2. A hot gas water heater according to claim 1 wherein hot gas
flows between a pair of adjacent coils in co-current flow with
liquid flow in the inner coil and counter-current flow with liquid
flow in the outer coil.
3. A hot gas water heater according to claim 1 wherein the housing
has a central hot gas inlet through which hot gas passes to a
central passage through the inner coil and a gas outlet which
receives gas from a passage between an outer coil and a coil
adjacent thereto.
4. A hot gas water heater according to claim 1 wherein at least one
coil tapers towards an adjacent coil in the direction of gas flow
therebetween.
5. A hot gas water heater according to claim 1 wherein at least
three said concentric coils are provided.
6. A hot gas water heater according to claim 1 wherein at least
four said concentric coils are provided.
Description
RELATED APPLICATION
[0001] This application claims priority from U.S. Provisional
Patent Application No. 60/297,531 filed Jun. 13, 2001.
FIELD OF INVENTION
[0002] This invention relates to liquid heaters in which liquid
flowing therethrough is heated by hot gas also flowing
therethrough. The liquid may be water, but may of course be another
liquid.
BACKGROUND OF THE INVENTION
[0003] Liquid heaters of the above general kind are well known.
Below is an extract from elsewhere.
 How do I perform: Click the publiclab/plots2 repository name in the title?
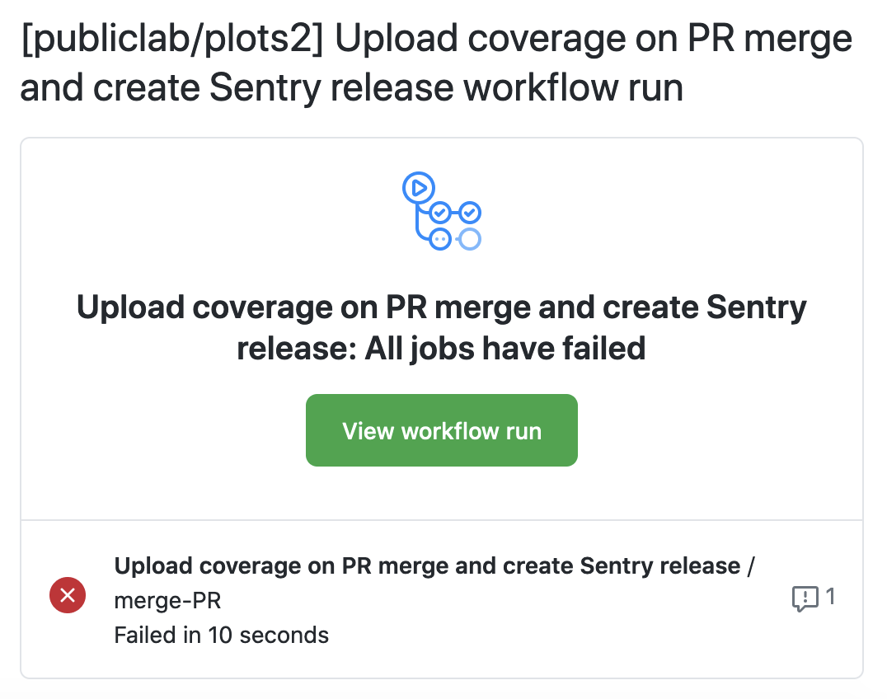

Usually, the liquid flows through at least one heat conducting pipe
over which hot gas passes to heat the liquid therein. Problems
which can arise with known water heaters of this kind include
thermal shock imparted to the structure of the heater by
temperature differences which occur within the heaters and
corrosion caused by the hot gas or the liquid being heated.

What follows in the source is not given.